(Requirements)
#1 According to the immigration enforcement text, how many enforcement visits were recorded in the 12 months to September this year?
#2 Reproduce the passage of the immigration enforcement text that opens with the words containing "Here is the" and closes with "to September 2015.", replacing "visits" with "inspections".
#3 Write the next part of the immigration enforcement text, picking up after its final sentence.

(Text to read)
════

Good morning. The Home Office is under fire from government critics almost constantly at the moment, but this morning it is publicising what, by the department’s standards, counts as rare good news; it says arrests for illegal working have reached their highest level since records began.
Here is the PA Media write-up.
Immigration enforcement visits have reached their highest level since comparable data began in 2011, data shows.
Some 21,858 visits were recorded in the 12 months to September this year, according to Home Office figures.
This is up 38% from 15,894 in the previous 12-month period, and an increase of 56% on 13,990 visits that were carried out in the same period up to September 2012.
A previous peak of 20,989 was hit in the year to September 2015.
Enforcement visits from officers can be to businesses or home addresses to check on someone’s status, or on illegal working or other immigration crimes.
It comes as further figures show visits for illegal working totalled 11,052 up to September, a rise of 51% on the previous 12 months when 7,343 were carried out.
The drive comes as ministers are seeking to crack down on illegal working in the UK, as part of efforts to deter those coming to the country illegally.

════

(Stored records)
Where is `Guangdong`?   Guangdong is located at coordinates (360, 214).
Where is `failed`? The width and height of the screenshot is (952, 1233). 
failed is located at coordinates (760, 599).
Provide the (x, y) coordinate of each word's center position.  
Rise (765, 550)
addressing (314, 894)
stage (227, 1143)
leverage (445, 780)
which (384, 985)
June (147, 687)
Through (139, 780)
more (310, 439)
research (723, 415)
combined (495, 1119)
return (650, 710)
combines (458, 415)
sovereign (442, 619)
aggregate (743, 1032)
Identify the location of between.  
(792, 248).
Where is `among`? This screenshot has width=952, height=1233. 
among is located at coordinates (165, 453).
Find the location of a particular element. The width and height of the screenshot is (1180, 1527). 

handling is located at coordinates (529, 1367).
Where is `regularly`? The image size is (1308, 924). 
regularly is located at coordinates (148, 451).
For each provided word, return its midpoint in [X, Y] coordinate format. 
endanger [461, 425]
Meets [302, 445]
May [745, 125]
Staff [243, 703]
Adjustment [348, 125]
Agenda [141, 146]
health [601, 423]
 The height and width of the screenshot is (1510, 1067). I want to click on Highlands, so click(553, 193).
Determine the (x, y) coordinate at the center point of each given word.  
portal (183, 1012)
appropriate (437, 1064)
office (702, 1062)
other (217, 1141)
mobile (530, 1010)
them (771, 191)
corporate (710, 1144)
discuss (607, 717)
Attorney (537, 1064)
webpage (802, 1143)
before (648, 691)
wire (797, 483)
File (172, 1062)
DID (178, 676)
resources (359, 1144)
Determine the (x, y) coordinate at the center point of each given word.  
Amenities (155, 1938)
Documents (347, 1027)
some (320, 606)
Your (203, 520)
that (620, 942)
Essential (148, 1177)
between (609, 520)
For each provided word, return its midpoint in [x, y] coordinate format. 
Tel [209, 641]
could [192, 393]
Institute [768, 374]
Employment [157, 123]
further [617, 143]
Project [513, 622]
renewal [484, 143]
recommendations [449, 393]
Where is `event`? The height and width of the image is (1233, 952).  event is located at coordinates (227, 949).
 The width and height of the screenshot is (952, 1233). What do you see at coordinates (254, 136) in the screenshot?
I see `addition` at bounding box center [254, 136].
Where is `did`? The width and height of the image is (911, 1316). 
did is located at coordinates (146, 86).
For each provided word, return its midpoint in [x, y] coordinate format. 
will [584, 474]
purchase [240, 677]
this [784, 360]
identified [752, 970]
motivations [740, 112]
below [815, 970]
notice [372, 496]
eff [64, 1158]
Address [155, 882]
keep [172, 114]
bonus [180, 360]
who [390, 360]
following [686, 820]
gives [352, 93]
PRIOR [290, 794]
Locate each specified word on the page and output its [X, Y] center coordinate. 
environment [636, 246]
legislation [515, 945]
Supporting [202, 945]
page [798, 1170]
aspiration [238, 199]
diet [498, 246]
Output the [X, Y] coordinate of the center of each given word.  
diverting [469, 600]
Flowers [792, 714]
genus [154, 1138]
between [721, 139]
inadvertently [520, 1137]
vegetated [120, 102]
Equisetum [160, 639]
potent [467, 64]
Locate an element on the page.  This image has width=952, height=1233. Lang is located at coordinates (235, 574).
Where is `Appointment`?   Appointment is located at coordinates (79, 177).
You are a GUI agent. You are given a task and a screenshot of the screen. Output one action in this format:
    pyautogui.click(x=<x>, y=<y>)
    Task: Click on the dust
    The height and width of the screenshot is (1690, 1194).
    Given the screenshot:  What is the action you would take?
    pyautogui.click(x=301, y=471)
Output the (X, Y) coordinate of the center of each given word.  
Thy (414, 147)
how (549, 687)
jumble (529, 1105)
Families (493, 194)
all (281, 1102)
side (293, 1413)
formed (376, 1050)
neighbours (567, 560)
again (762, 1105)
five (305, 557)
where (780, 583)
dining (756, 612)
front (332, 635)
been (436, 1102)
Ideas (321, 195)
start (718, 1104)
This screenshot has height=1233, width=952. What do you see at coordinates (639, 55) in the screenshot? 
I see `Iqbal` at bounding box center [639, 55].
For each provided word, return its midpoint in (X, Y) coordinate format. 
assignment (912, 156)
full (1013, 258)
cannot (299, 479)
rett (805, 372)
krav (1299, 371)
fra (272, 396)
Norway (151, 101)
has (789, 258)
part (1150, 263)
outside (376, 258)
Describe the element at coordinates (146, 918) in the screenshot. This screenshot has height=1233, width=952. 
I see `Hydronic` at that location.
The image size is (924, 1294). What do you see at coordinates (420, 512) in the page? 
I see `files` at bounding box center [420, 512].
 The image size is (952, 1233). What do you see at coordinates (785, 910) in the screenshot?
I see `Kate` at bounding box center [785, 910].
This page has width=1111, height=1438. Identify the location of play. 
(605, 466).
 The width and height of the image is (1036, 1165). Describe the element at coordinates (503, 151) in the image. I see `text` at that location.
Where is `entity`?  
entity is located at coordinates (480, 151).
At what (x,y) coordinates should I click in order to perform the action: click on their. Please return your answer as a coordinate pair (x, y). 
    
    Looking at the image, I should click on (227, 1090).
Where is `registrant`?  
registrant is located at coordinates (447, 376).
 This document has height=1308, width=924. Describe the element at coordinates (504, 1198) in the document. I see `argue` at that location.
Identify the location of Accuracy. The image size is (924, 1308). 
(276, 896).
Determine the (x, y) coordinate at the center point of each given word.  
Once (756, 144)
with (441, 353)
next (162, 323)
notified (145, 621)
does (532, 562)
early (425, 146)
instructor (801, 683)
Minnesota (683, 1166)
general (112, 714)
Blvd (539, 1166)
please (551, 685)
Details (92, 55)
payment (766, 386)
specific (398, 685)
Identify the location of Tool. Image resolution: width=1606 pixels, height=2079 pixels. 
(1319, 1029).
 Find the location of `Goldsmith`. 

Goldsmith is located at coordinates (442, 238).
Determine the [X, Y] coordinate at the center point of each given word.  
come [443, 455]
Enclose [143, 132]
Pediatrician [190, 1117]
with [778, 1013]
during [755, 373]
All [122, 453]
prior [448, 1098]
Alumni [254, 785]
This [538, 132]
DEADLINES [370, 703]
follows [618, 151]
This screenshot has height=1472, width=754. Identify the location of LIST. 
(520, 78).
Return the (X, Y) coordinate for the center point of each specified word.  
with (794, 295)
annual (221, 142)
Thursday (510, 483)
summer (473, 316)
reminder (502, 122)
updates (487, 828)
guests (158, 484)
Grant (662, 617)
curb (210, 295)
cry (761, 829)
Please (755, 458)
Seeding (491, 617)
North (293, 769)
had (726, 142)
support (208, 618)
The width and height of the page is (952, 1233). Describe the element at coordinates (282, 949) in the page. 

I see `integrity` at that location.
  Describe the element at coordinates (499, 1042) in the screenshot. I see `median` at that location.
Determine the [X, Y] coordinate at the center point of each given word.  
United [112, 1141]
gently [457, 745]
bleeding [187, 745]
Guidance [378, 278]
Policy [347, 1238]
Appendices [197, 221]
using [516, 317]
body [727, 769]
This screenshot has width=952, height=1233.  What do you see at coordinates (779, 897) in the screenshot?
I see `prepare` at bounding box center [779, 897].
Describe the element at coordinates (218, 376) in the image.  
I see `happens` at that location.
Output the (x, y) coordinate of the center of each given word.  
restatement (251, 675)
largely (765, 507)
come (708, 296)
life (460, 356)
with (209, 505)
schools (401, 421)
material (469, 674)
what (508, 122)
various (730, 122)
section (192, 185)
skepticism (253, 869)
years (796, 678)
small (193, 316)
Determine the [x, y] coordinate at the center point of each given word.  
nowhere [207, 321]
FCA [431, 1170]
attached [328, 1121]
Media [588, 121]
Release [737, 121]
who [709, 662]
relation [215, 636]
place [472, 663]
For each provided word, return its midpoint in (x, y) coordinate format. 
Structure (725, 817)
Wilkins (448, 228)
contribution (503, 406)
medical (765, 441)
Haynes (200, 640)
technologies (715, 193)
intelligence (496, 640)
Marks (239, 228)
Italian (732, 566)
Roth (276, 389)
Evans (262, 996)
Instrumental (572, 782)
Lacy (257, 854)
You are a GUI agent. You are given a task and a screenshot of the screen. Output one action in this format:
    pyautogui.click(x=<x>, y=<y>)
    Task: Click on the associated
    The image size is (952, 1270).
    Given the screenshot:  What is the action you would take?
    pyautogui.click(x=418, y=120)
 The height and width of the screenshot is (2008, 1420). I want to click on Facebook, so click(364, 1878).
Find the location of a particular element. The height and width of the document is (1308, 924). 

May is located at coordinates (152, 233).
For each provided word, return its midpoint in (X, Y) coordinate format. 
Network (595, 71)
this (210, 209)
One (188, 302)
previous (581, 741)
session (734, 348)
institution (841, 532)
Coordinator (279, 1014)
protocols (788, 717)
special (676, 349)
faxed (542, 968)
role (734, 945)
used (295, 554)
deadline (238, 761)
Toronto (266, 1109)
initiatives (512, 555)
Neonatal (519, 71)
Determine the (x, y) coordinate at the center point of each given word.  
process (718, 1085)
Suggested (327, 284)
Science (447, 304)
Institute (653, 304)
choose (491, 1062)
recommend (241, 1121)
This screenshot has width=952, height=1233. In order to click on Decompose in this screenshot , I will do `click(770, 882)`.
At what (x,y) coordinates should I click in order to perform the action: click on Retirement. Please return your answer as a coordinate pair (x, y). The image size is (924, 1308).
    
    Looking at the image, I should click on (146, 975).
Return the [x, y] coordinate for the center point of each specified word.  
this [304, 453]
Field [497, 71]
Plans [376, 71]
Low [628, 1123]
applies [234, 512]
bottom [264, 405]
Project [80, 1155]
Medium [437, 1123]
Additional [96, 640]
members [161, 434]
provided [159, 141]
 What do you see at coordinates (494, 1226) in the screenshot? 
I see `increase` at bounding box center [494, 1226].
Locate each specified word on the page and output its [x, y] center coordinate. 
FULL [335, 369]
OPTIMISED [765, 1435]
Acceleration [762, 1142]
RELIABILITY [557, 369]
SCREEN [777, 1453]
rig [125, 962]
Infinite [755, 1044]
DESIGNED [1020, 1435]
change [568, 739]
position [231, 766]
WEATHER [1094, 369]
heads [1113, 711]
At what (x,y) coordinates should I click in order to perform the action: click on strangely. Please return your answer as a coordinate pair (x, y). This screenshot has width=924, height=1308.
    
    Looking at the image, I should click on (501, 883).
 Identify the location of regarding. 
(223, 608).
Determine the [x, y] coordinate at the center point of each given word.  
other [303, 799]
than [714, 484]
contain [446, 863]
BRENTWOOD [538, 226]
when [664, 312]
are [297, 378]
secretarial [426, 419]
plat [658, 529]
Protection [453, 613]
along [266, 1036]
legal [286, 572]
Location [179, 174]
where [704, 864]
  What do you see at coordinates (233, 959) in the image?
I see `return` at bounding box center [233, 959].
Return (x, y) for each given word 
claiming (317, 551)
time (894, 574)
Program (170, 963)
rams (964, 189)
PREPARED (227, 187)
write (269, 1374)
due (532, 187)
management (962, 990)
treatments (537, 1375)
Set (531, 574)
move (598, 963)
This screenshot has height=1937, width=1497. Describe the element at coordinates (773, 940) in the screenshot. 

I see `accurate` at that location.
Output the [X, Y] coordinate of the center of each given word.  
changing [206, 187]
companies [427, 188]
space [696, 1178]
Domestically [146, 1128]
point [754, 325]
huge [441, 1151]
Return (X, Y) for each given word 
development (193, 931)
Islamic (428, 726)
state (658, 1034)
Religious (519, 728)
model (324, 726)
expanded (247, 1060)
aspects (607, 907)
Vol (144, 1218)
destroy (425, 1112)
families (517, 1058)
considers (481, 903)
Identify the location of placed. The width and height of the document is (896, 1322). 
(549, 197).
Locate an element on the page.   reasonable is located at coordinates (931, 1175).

════

(The answers)
#1 21,858

#2
Here is the PA Media write-up.
Immigration enforcement inspections have reached their highest level since comparable data began in 2011, data shows.
Some 21,858 inspections were recorded in the 12 months to September this year, according to Home Office figures.
This is up 38% from 15,894 in the previous 12-month period, and an increase of 56% on 13,990 inspections that were carried out in the same period up to September 2012.
A previous peak of 20,989 was hit in the year to September 2015.

#3
Immigration enforcement was handed £5m to arrest, detain and remove migrants working illegally at sites such as takeaways, beauty salons and car washes.
Elsewhere, data shows there were 8,232 arrests of illegal workers in the year to September, up 63% on 5,043 in the previous 12 months.
But, in rather confusing messaging, Shabana Mahmood, the home secretary has also given an interview to the BBC where she confirmed that her department is still not functioning properly. In 2006 John Reid, another Labour cabinet minister appointed home secretary on the assumption that he would be more hardline than his predecessor, famously said the department was “not fit for purpose”. Almost 20 years on, the description still applies, Mahmood said.
She told the BBC:
I’ve already said the Home Office is not yet fit for purpose …
The most recent report [written by Tory MP Nick Timothy] was very familiar to me in the sense of what I’ve seen just in the few weeks I’ve been in this job. It’s obviously a department that has a range of problems, whether that’s procuring contracts, whether that is holding on to senior staff, it obviously deals with emergency and crises issues on a regular basis, and I think over a long period of time has been found not to be able to rise to the scale of the challenge of those crises.
Mahmood was referring to this report by Timothy, an adviser to Theresa May when she was home secretary, and her response to it.
Here is the agenda for the day.
9.45am: Lord Hermer, the attorney general, and Darren Jones, the Cabinet Office minister, give evidene to the joint committee on national security strategy on the China spy prosecution that collapsed.
10am: The Reform UK Lee Anderson and Zia Yusuf, the party’s head of policy, speak at a press conference. It is the third press conference the party has held this week.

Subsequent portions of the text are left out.